Il y a le principe de la non-discrimination. Personne n’est empêché de contribuer à un logiciel en fonction de son diplôme, on peut aussi l’utiliser librement. C’est quand même quelque chose de fort, parce que, par exemple, on va dire que ce n’est pas le cas dans l’école. Par exemple, en simplifiant, en l’absence de certains diplômes, on ne va pas avoir accès à certaines ressources éducatives. On peut être un usager ou un contributeur, s’il y a lieu de distinguer les deux, quelles que soient ses motivations, ses revenus, son statut, ses finalités, etc. Ça pousse vraiment assez loin le principe de non-discrimination.
————
* EXERCICES
a. Pour chacune des affirmations suivantes, dites si elle concorde avec le texte ci-dessus sur le principe de non-discrimination, en répondant par oui ou par non et en citant les mots décisifs du texte. (i) La possibilité de contribuer à un logiciel ne dépend pas du diplôme. (ii) L’école applique le même principe de non-discrimination. (iii) Les revenus d’une personne peuvent limiter son accès au rôle d’usager ou de contributeur.
b. Poursuivez le texte sur le principe de non-discrimination à partir de sa dernière phrase.

* EXTRAIT DES DONNÉES
————
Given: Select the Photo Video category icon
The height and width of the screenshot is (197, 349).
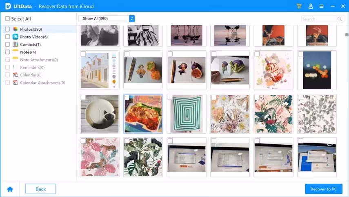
————
* CORRIGÉ DES EXERCICES
a.
(i) Oui : « Personne n’est empêché de contribuer à un logiciel en fonction de son diplôme ».
(ii) Non : « on va dire que ce n’est pas le cas dans l’école ».
(iii) Non : « quelles que soient ses motivations, ses revenus, son statut, ses finalités ».

b.
On retrouve fréquemment dans certains projets, le principe de la non-directivité, c’est-à-dire qu’on va pouvoir agir, par exemple développer un logiciel, comme on l’entend au départ. On apporte sa contribution et il y a une modération à posteriori : est-ce que ça a plu ou pas ? C’est le cas sur certains projets comme Wikipédia qui, en tant que tel, n’est pas un logiciel libre mais, disons, qui est quand même fortement inspiré de la culture libre. Il y a donc cette idée, on pourrait dire, de dé-finalisation : on l’utilise pour la finalité qu’on veut. Tandis qu’à l’inverse, on va dire sur un logiciel propriétaire qui a une vocation commerciale, la finalité est imposée à la personne qui va l’utiliser. Elle peut y trouver son compte, ça peut être l’objet d’une négociation « informelle », entre guillemets, qui passerait par les lois du marché et il faudrait prouver qu’elles amènent bien au bon résultat. En tous les cas, la personne qui va utiliser le logiciel n’est pas soumise à ses finalités marchandes, à la différence d’un logiciel qui s’inscrit dans une logique purement marchande et propriétaire.
Il y a aussi un rôle fort de l’économie du don et du partage et aussi un principe de développement communautaire qui est clairement très fort dans certaines communautés de développement de logiciels ou d’autres ressources.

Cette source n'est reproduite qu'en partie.